— Tasks —
1. Set down the stretch of the surf fishing thread from "I didn't mean" through "my go to rod.", word for word.
2. In the surf fishing thread, how far does Mark G say he can toss a 6 oz weight with the tsunami?

Hey Shaggy, it was Surfcat who has the same rod as me who said that the rod's sweet spot is really just 6 oz. I will be having fun next wednesday catching cocktails, since the big ones moved north a couple weeks ago, but i'lll still have fun using my first real chunkin set-up and it'll be my first time using a conventional reel. U guys would have laughed at me if u saw me on the beach. I've been using since I started ocean fishing last october a 7'6 BPS bionic blade bass flippin stik with an abu 65000C as my surf chunkin set-up (was my musky casting set-up in lake St. Clair) and I was also using a 11 foot noodle rod with 10lb test...it was wild hooking bass on that thing, but for 2 hours i can't fish when the tide is really ripping...not anymore. I guess I'll be going with 50# ande shocker. I'm about to find out if I can cast.


----------



## Mark G (Nov 15, 2004)

*Chinook*

I didn't mean to make it sound like the tsunami will explode if you toss more than 6, just that is where I get the most distance for me. It'll toss 8 just not as far. 

What I don't like is the way some manufacturers over rate their rods. The Ocean Masters will handle every bit of their stated capacity, I haven't tried it and don't think I would want to try maxing out the tsunami at it's rating of 10 oz. 

Howerver I have no problem tossing a 6 oz weight 125 yds with the tsunami. When I add a good chunk of bait to it I'm estimating maybe 80 to 90 yds tops. If I need additional weight due to the current I swap out the tsunami for one of my custom heavers that are rated up to 16 oz. 

But I like the tsunami more for all day casting and if I can get by with a 5 or 6 oz weight and small bait it is my go to rod.


----------



## Moonshine (Jul 3, 2005)

chinookhead said:


> I've tried the bimini and that's too complicated for me.



... Learn this knot and master it. Maybe in time, you'll be glad you did.

.. Obviously we all have different methods of fishing. Where I live is so different from up there. I use a bimini straight to my leader. Actually, I use a bimini, different lengths depending,... on maybe 90% of my rods for almost everything.It is lighter, less diameter, and reels straight into the reel without ever rubbing against the guides. That is once you've learned the know properly.I do a lot of beach fishing down here in the spring, and I'll put my Shimanos with 6 ounces just as far, and maybe farther than some of you may think. Overweighting will only cause you to lose distance in a cast. BTW, the rods and reels I am refering to are Shimano Calcutta 700's /25lb.test on 12 ft. Harrington blanks.

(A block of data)
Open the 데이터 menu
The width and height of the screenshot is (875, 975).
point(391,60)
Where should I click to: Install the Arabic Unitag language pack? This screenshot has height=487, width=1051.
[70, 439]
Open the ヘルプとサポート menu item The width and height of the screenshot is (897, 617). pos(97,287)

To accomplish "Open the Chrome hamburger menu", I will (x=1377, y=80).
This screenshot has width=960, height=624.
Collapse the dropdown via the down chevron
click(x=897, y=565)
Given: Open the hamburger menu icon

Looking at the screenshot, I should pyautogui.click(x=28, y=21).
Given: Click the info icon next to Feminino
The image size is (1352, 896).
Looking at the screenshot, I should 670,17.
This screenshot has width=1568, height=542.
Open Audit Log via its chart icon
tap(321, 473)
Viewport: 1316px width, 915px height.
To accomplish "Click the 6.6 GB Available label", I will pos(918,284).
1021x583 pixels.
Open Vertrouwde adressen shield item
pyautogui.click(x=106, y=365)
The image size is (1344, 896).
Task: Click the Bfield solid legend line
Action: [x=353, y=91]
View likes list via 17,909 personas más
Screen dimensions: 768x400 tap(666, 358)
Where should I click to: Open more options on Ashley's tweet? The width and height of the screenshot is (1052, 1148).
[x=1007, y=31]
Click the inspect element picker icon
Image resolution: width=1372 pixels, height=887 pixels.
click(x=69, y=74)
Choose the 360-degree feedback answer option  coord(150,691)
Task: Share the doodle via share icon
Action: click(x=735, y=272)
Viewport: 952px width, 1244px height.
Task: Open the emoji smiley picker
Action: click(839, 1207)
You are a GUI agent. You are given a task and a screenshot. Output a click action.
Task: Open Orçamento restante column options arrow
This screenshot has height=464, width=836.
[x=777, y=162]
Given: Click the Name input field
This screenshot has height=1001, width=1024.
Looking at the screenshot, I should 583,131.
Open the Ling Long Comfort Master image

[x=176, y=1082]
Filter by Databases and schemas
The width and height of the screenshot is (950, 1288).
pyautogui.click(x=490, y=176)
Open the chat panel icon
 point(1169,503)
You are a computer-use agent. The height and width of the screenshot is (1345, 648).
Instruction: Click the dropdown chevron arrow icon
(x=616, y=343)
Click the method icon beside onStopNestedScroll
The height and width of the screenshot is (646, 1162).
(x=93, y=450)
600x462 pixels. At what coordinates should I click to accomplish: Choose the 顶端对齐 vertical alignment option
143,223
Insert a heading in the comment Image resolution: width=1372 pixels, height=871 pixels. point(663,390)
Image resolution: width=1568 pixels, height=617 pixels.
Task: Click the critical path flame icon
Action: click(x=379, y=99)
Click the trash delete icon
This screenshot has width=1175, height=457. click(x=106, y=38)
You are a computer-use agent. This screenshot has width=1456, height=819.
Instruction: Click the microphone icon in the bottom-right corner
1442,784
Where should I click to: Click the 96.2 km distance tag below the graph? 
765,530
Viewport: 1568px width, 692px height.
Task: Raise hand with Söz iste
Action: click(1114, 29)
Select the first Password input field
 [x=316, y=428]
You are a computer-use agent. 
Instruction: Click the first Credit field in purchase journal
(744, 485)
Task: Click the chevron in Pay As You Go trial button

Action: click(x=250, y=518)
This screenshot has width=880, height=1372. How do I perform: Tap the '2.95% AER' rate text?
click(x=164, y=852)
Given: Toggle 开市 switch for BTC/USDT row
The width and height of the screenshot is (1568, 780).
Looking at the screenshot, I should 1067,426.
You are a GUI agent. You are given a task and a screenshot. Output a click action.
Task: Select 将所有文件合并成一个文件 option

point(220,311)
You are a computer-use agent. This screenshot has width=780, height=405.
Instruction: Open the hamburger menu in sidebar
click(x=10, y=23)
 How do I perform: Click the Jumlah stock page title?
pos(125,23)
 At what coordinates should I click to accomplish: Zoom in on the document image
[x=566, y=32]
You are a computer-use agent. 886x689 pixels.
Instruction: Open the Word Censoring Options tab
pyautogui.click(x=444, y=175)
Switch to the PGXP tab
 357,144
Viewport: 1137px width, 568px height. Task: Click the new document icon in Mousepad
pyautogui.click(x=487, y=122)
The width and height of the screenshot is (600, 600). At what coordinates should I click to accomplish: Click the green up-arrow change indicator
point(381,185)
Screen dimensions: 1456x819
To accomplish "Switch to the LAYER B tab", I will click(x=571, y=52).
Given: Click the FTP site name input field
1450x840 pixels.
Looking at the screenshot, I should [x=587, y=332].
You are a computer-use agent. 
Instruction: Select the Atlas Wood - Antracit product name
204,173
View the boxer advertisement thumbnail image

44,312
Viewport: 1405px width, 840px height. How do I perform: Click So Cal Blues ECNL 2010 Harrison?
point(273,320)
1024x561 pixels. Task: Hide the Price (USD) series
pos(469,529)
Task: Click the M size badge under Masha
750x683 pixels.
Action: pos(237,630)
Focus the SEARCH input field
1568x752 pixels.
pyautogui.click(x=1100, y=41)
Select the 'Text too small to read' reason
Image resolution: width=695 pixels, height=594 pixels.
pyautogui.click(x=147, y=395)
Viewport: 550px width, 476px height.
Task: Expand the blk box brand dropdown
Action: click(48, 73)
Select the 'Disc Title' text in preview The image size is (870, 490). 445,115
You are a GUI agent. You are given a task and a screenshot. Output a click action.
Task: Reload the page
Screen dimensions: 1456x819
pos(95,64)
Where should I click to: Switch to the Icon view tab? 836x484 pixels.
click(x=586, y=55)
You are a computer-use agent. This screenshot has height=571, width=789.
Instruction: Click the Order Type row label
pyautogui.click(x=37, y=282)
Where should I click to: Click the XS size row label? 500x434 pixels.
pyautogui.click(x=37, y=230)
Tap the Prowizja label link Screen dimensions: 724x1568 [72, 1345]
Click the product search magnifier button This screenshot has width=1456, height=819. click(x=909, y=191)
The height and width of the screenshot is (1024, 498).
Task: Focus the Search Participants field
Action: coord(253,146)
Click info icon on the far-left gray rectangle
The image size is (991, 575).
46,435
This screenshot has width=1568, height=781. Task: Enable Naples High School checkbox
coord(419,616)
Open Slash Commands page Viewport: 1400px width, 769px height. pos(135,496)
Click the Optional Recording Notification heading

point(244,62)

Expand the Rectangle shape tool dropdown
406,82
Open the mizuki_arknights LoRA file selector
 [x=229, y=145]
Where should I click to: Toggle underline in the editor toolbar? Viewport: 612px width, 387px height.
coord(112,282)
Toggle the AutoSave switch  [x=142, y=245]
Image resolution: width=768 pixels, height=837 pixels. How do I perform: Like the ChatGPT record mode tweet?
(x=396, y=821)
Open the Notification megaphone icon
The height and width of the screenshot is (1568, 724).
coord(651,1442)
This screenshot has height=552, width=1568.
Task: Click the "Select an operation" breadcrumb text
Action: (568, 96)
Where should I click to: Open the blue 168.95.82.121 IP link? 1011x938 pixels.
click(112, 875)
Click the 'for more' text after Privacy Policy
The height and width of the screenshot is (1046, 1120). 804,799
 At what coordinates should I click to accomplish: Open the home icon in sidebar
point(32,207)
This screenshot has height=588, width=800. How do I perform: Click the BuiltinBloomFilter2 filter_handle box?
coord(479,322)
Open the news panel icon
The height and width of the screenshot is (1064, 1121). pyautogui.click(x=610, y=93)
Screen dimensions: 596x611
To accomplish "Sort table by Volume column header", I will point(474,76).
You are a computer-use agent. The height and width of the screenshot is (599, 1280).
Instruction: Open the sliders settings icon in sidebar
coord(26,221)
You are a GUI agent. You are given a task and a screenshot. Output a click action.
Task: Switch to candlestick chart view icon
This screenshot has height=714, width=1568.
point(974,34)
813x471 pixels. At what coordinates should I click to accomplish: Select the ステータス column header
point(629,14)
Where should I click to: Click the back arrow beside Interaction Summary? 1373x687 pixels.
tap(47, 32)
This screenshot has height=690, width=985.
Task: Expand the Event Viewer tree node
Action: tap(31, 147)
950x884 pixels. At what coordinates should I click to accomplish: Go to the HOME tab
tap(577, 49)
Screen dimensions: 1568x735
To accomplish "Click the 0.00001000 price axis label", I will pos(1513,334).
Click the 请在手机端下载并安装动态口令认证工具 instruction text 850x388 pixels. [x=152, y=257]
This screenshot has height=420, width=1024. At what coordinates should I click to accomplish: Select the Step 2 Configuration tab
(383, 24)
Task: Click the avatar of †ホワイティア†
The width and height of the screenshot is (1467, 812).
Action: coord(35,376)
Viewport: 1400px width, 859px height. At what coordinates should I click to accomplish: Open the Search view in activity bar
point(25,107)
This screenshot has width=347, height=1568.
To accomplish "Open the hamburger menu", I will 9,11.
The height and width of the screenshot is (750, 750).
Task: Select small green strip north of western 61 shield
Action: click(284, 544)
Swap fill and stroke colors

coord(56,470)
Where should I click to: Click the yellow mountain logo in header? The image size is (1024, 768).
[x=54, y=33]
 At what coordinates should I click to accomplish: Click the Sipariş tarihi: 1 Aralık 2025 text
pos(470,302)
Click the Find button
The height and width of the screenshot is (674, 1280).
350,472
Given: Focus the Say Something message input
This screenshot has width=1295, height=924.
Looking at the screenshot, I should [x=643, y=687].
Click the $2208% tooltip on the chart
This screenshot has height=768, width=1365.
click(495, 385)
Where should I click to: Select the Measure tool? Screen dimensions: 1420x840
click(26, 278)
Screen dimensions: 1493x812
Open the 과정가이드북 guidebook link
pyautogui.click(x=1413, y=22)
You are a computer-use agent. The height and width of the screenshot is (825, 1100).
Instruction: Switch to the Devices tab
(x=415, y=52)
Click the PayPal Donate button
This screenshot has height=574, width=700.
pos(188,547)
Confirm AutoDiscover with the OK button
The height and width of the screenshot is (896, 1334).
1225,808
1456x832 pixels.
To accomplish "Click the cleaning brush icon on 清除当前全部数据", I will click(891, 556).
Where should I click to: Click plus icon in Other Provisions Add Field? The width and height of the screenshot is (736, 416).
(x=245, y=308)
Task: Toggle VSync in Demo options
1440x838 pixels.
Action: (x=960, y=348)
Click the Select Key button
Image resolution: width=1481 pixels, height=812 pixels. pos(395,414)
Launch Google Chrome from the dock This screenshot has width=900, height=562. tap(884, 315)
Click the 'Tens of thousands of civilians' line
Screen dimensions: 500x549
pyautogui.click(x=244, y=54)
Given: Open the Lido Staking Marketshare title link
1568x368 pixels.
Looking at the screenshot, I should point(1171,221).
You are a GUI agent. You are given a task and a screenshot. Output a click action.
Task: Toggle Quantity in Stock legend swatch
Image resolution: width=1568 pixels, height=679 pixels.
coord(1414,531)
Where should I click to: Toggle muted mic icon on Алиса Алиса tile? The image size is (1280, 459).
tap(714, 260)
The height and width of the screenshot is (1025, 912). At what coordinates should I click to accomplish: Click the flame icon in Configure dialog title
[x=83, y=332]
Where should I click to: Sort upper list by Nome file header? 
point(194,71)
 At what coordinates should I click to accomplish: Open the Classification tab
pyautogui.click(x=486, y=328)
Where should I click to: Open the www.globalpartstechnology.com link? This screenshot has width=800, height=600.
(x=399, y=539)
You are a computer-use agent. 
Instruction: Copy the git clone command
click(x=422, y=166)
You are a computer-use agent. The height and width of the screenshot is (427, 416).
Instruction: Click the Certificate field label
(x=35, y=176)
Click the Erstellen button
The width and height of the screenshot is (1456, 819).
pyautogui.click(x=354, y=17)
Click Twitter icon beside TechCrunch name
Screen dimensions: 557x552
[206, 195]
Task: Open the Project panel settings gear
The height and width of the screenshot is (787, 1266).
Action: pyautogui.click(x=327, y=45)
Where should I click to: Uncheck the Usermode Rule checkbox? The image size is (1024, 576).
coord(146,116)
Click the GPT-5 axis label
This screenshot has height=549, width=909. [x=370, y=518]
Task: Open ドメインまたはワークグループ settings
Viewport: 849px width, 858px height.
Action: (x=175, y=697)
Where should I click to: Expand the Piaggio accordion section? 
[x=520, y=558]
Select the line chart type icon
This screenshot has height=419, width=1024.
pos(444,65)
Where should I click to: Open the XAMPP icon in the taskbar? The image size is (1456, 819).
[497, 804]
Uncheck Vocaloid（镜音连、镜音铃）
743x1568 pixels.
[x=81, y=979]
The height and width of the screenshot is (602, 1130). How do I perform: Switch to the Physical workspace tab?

— Outputs in order —
1.
I didn't mean to make it sound like the tsunami will explode if you toss more than 6, just that is where I get the most distance for me. It'll toss 8 just not as far. 

What I don't like is the way some manufacturers over rate their rods. The Ocean Masters will handle every bit of their stated capacity, I haven't tried it and don't think I would want to try maxing out the tsunami at it's rating of 10 oz. 

Howerver I have no problem tossing a 6 oz weight 125 yds with the tsunami. When I add a good chunk of bait to it I'm estimating maybe 80 to 90 yds tops. If I need additional weight due to the current I swap out the tsunami for one of my custom heavers that are rated up to 16 oz. 

But I like the tsunami more for all day casting and if I can get by with a 5 or 6 oz weight and small bait it is my go to rod.

2. 125 yards.